Stored items:
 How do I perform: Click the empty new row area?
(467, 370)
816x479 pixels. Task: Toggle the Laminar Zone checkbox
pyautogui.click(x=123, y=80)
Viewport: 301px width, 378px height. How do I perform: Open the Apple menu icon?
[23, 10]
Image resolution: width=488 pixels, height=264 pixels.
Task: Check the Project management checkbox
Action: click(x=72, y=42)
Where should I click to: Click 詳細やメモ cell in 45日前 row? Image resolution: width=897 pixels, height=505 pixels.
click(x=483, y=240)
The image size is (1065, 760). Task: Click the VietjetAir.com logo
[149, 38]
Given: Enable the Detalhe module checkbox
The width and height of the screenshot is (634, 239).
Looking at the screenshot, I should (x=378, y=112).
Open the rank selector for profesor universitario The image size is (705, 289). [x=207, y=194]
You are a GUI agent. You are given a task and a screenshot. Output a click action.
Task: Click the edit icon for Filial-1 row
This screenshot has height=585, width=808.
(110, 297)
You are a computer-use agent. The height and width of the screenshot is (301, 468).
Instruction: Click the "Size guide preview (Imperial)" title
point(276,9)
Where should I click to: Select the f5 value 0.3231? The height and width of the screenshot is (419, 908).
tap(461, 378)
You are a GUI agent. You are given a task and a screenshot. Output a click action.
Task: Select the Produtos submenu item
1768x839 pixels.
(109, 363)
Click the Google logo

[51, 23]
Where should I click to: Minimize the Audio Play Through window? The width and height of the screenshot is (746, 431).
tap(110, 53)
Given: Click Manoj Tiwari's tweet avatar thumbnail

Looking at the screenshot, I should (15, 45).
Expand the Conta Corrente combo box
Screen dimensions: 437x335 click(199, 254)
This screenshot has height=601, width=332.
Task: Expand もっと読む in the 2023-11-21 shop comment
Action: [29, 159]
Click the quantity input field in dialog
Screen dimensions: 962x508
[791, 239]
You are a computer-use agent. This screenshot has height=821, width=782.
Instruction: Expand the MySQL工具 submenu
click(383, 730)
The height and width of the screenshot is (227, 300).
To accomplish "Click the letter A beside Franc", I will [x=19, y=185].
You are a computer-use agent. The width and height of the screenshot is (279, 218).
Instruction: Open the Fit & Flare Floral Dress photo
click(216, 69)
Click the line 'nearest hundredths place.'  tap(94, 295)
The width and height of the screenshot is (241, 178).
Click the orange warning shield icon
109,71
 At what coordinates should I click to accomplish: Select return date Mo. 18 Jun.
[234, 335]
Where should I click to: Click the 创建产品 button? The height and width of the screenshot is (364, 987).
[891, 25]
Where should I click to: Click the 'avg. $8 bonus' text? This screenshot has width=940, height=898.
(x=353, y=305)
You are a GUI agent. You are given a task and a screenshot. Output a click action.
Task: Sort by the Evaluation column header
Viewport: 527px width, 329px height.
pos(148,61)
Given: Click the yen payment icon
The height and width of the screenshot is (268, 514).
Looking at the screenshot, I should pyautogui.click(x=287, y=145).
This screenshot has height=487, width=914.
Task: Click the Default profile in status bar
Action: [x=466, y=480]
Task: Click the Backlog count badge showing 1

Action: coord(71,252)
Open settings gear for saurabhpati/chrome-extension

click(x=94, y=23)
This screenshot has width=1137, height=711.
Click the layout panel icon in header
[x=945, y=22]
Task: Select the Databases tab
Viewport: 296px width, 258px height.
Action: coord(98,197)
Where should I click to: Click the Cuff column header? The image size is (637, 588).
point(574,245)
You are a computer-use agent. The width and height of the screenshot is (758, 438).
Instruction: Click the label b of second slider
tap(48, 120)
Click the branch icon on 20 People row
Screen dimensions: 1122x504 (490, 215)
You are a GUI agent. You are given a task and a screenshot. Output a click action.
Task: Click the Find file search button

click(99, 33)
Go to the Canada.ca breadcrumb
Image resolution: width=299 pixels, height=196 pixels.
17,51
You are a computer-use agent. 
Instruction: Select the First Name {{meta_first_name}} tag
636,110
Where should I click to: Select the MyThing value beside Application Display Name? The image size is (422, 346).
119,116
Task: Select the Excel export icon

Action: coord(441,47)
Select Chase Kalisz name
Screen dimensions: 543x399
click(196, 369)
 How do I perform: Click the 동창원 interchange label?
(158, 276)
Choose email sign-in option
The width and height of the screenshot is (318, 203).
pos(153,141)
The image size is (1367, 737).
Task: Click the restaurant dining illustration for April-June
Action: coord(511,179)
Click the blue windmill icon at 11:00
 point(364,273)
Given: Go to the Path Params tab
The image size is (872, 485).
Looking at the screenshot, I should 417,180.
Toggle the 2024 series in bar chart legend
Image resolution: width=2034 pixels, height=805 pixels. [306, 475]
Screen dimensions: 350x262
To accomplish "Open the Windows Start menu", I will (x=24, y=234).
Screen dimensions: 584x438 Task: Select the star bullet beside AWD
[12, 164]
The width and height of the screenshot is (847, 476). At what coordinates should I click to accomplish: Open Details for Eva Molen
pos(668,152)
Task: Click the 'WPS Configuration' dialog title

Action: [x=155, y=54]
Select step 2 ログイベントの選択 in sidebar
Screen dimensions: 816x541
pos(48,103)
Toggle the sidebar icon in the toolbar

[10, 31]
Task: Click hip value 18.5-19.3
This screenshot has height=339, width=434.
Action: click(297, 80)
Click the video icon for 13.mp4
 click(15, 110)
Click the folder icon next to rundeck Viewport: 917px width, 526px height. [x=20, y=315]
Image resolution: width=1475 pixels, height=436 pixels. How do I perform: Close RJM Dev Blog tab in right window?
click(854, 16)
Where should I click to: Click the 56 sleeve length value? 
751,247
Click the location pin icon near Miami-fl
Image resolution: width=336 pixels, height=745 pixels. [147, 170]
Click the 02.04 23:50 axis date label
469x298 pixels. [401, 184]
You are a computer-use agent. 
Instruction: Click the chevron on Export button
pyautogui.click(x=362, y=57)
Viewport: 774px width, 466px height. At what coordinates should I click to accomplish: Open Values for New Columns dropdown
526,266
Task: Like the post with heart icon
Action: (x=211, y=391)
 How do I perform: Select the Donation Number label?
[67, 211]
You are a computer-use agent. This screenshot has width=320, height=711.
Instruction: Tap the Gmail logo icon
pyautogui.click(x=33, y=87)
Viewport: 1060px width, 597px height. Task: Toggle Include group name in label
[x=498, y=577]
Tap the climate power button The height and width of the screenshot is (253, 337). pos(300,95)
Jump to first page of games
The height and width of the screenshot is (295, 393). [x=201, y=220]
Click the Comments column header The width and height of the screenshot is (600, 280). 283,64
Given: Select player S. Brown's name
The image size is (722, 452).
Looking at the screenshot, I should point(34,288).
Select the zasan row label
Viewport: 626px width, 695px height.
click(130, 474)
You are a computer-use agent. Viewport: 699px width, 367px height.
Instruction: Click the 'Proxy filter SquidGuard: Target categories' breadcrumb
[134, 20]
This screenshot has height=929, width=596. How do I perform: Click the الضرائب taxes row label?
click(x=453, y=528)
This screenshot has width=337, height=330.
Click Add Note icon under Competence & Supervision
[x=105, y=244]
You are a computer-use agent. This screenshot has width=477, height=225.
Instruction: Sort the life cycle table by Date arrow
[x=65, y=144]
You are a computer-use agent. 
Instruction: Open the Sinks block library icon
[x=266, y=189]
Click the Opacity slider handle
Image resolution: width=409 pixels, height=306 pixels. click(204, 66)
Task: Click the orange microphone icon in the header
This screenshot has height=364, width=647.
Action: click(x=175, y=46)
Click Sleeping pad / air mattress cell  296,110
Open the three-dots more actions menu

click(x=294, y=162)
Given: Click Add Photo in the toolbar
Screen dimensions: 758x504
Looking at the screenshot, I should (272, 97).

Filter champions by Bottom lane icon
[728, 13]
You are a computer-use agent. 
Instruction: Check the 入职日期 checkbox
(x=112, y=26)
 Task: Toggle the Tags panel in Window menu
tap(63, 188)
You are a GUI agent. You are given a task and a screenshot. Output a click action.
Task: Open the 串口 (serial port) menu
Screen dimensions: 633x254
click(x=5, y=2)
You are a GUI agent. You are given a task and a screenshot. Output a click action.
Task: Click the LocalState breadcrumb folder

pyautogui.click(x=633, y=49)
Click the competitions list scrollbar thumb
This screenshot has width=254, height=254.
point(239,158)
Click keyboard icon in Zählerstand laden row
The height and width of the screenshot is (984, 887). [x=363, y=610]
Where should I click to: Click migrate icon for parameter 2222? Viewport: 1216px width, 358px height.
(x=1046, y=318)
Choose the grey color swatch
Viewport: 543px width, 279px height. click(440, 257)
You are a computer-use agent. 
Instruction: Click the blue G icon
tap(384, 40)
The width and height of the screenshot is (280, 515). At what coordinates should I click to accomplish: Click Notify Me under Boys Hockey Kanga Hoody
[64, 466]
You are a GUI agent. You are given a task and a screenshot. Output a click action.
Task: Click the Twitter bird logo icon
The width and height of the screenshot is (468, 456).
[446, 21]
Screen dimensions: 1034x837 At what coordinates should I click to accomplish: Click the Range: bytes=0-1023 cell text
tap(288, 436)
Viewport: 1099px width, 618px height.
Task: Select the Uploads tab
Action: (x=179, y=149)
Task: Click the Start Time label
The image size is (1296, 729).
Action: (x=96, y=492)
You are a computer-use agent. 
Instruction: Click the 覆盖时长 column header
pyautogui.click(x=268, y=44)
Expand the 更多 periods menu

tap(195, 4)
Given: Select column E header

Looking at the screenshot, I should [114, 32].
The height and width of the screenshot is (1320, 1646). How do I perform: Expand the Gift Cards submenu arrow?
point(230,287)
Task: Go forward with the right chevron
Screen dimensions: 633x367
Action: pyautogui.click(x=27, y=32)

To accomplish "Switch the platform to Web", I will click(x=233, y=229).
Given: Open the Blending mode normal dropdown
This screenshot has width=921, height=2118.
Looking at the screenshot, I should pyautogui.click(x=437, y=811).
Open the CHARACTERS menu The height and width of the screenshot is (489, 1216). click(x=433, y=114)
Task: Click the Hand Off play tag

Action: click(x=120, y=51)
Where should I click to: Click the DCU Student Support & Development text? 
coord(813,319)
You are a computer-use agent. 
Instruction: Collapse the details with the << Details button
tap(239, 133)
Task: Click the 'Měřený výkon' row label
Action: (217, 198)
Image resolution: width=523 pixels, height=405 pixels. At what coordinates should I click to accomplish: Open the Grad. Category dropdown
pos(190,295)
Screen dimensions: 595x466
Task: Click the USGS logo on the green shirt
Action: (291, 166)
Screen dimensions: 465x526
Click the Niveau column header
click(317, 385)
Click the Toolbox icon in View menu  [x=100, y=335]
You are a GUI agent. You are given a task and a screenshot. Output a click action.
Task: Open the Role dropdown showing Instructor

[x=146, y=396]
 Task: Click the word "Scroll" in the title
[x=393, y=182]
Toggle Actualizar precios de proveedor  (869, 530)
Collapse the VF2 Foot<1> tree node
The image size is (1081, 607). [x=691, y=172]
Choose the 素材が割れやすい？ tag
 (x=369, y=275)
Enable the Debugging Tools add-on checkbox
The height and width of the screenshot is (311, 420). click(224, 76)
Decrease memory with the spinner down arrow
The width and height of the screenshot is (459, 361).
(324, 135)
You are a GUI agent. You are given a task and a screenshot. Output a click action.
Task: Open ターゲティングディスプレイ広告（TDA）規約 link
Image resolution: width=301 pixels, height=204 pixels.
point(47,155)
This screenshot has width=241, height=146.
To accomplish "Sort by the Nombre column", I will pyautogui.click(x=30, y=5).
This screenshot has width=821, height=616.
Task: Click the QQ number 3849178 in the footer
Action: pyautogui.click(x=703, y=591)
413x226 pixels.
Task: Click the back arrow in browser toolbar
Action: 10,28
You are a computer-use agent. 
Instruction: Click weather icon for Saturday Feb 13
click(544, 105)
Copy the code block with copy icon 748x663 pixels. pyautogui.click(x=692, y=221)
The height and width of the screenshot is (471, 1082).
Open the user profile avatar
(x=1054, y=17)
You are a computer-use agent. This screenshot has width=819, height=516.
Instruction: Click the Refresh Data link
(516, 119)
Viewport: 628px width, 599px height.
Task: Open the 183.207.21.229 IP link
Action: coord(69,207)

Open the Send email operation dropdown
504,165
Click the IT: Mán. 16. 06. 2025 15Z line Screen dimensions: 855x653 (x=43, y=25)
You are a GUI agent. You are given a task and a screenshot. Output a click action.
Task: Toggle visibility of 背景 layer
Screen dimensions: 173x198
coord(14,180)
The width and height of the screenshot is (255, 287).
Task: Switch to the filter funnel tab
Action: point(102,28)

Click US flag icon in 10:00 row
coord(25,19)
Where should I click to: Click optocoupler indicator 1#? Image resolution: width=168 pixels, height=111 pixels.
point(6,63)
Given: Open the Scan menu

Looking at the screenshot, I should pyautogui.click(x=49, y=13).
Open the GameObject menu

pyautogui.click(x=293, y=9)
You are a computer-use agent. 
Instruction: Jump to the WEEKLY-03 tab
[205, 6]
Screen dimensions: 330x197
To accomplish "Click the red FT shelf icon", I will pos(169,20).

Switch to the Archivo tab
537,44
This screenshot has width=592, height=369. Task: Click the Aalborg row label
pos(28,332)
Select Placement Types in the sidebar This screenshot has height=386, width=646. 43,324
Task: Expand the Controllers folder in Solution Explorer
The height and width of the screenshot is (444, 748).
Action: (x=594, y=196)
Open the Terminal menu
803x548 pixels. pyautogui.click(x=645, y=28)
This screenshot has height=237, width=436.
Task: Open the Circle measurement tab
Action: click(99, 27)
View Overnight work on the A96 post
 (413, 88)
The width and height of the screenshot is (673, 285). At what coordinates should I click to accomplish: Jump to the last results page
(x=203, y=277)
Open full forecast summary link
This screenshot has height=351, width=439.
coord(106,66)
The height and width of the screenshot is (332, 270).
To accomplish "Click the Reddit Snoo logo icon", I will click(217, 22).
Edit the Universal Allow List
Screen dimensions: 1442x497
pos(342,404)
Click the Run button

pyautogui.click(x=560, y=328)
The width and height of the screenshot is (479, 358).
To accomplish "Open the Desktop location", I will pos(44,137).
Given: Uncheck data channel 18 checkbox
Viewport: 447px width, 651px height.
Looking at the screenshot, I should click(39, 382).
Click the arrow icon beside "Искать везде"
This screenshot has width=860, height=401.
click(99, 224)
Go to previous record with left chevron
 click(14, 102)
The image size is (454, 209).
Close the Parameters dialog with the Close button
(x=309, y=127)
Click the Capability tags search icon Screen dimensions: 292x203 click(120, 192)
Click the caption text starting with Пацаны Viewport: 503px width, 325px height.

▶ _Exercise prompt_
Starting with the line with "Select step 2 ログイベントの選択 in sidebar" above and going on through the line with "You are a computer-use agent. Viewport: 699px", transcribe every line exactly, both ends included, and add nothing.

▶ _Task output_
Select step 2 ログイベントの選択 in sidebar
Screen dimensions: 816x541
pos(48,103)
Toggle the sidebar icon in the toolbar

[10, 31]
Task: Click hip value 18.5-19.3
This screenshot has height=339, width=434.
Action: click(297, 80)
Click the video icon for 13.mp4
 click(15, 110)
Click the folder icon next to rundeck Viewport: 917px width, 526px height. [x=20, y=315]
Image resolution: width=1475 pixels, height=436 pixels. How do I perform: Close RJM Dev Blog tab in right window?
click(854, 16)
Where should I click to: Click the 56 sleeve length value? 
751,247
Click the location pin icon near Miami-fl
Image resolution: width=336 pixels, height=745 pixels. [147, 170]
Click the 02.04 23:50 axis date label
469x298 pixels. [401, 184]
You are a computer-use agent. 
Instruction: Click the chevron on Export button
pyautogui.click(x=362, y=57)
Viewport: 774px width, 466px height. At what coordinates should I click to accomplish: Open Values for New Columns dropdown
526,266
Task: Like the post with heart icon
Action: (x=211, y=391)
 How do I perform: Select the Donation Number label?
[67, 211]
You are a computer-use agent. This screenshot has width=320, height=711.
Instruction: Tap the Gmail logo icon
pyautogui.click(x=33, y=87)
Viewport: 1060px width, 597px height. Task: Toggle Include group name in label
[x=498, y=577]
Tap the climate power button The height and width of the screenshot is (253, 337). pos(300,95)
Jump to first page of games
The height and width of the screenshot is (295, 393). [x=201, y=220]
Click the Comments column header The width and height of the screenshot is (600, 280). 283,64
Given: Select player S. Brown's name
The image size is (722, 452).
Looking at the screenshot, I should point(34,288).
Select the zasan row label
Viewport: 626px width, 695px height.
click(130, 474)
You are a computer-use agent. Viewport: 699px width, 367px height.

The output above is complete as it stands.